Today we call this bullying. Back then it was just how things were.
While it was happening, I don’t remember sharing it with my parents or any other adults. Nor do I recall any teachers stepping in. Most painfully, my best friend not only didn’t have my back, but he regularly joined in the ribbing.
Nobody was there to listen to me and validate my experience. Nobody to say, “Amiel, there is nothing wrong with you.” Nobody to advise me how to respond.
The heart that was wounded then is the same heart that shows up today at work and in the rest of life. This is why I pay attention to power dynamics and how they affects people. It’s why, when I encounter someone getting the short end of the stick, I long to see them stand up for themselves—for their own dignity and health, and for the good of all. And it’s why, when I work with someone who takes up too much space or abuses their power, if they want to change, you’d better believe I’m going to help them.
What I’m reading
Working by Robert Caro, famed biographer of Lyndon Johnson and chronicler of how people gain power and use it
The following excerpt captures brilliantly what happens when I interview my client’s colleagues about what she is like to work with:
“My interviewees sometimes get quite annoyed with me because I keep asking them ‘What did you see?

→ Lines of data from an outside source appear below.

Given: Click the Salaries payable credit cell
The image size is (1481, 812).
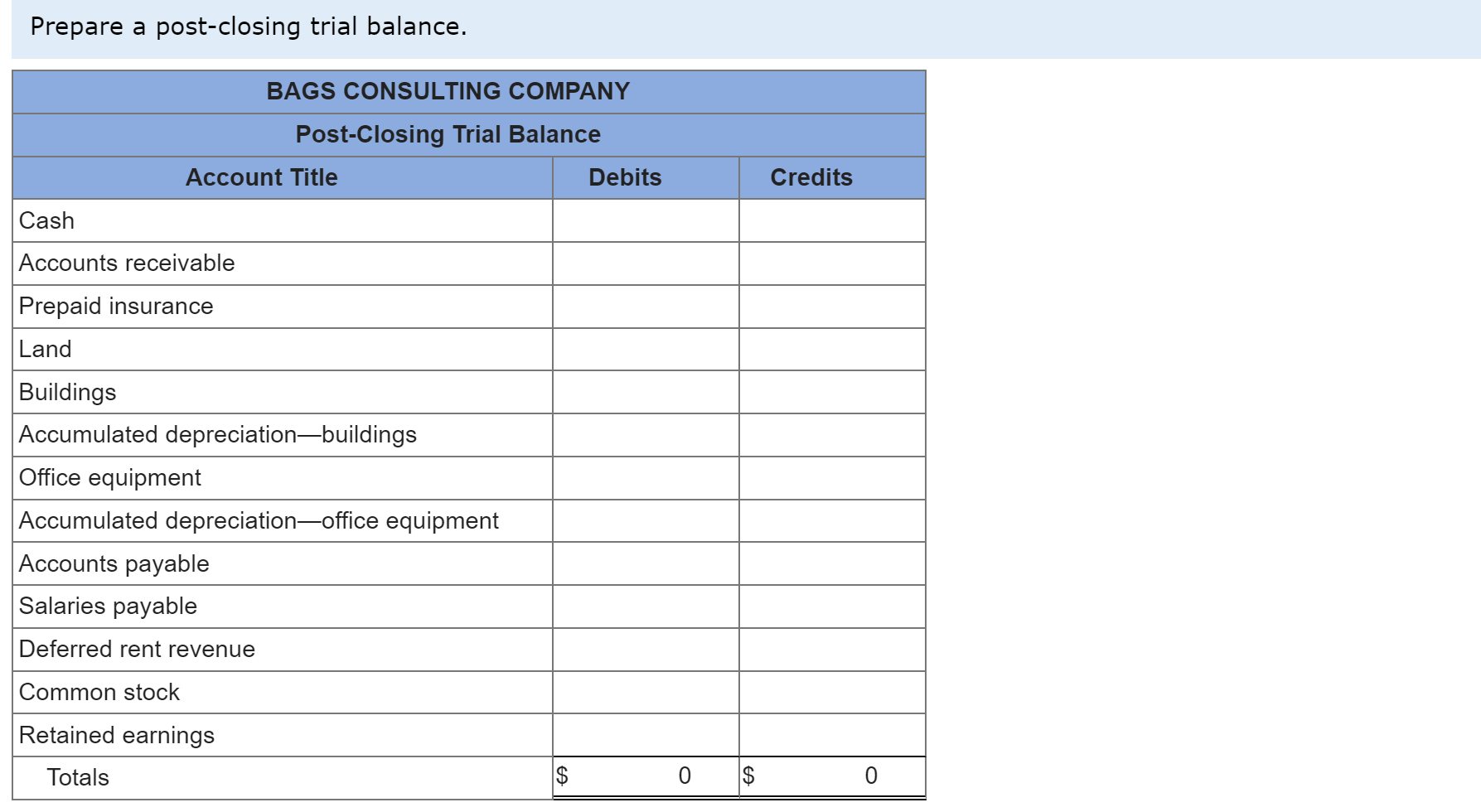Looking at the screenshot, I should click(831, 606).
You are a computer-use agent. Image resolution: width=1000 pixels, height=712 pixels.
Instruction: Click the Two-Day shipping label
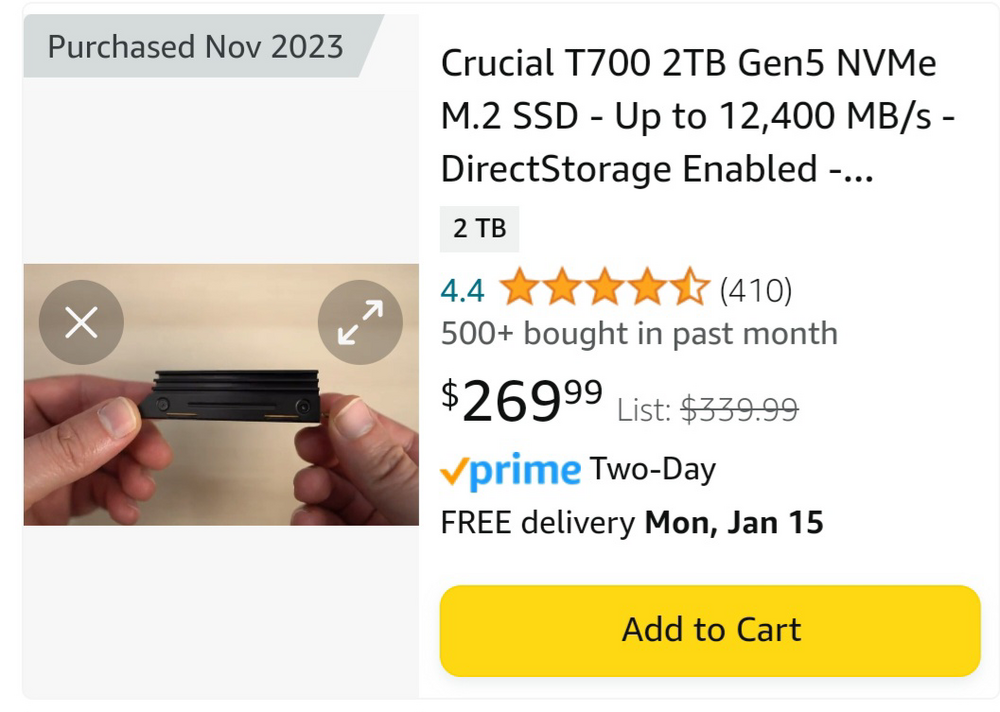[x=652, y=469]
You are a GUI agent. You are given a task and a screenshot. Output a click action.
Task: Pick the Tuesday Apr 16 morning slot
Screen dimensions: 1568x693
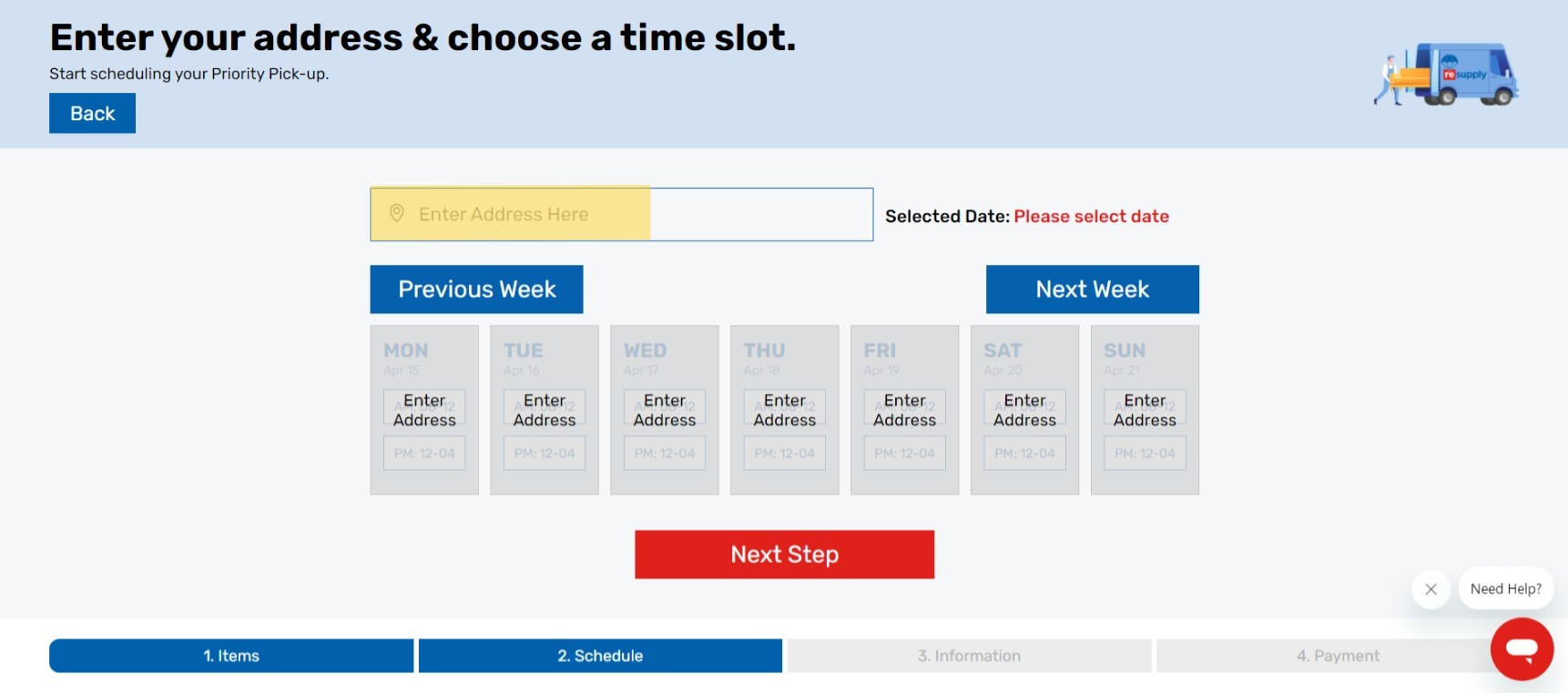(x=545, y=407)
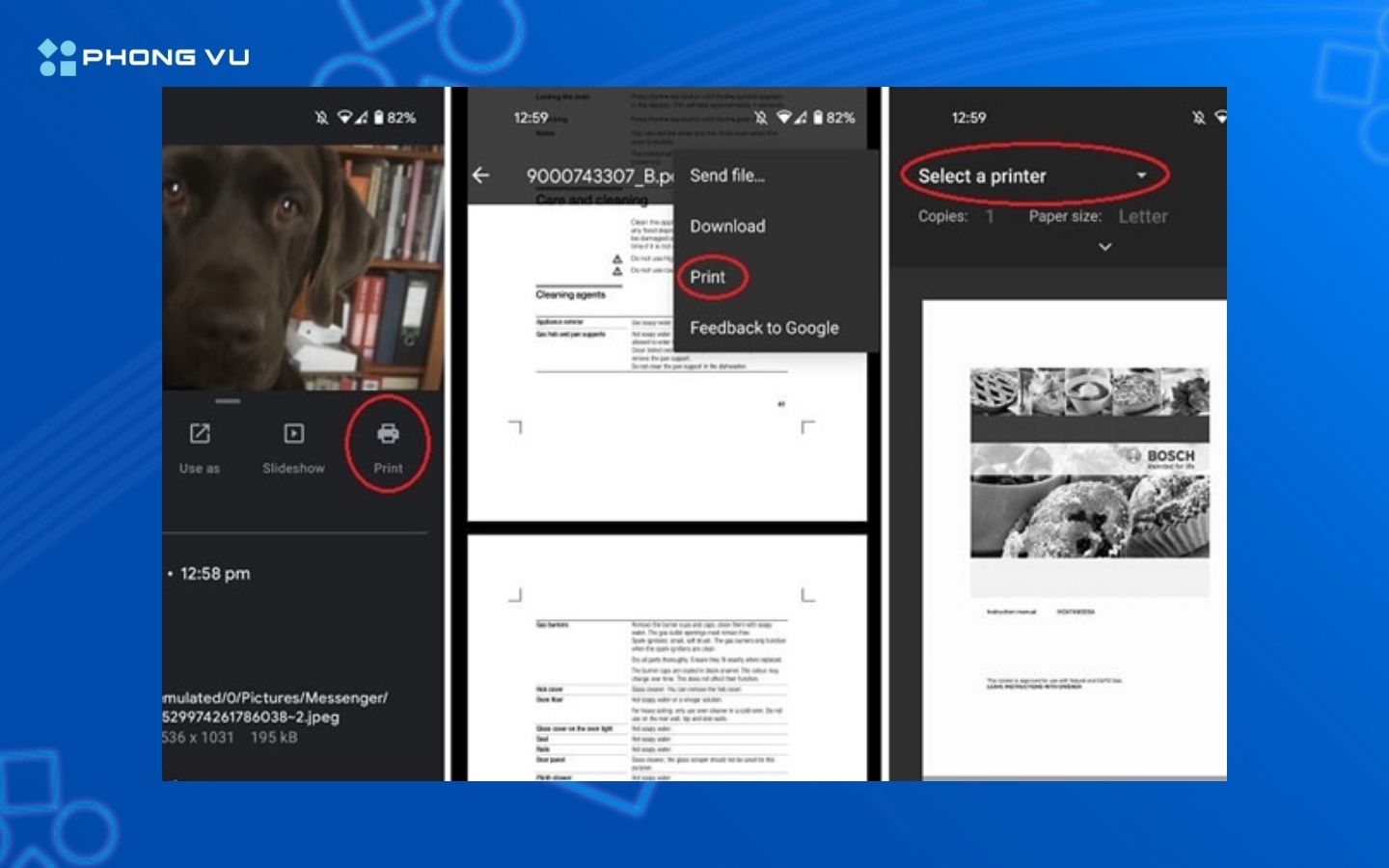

If I was standing beside you at the time, what would I have seen?’ I’ve had people get really angry at me. But if you ask it often enough, sometimes you make them see.”
Minimum effective dose
A corrective for things in life you tend to overdo
When my wife speaks to me from across the house…
- Overdose: “Julie, I can’t hear you. You’re two rooms away, and there’s music. How could you possibly expect me to hear you?”
- Minimal effective dose: “Julie. I can’t hear you. Could you please say that again?”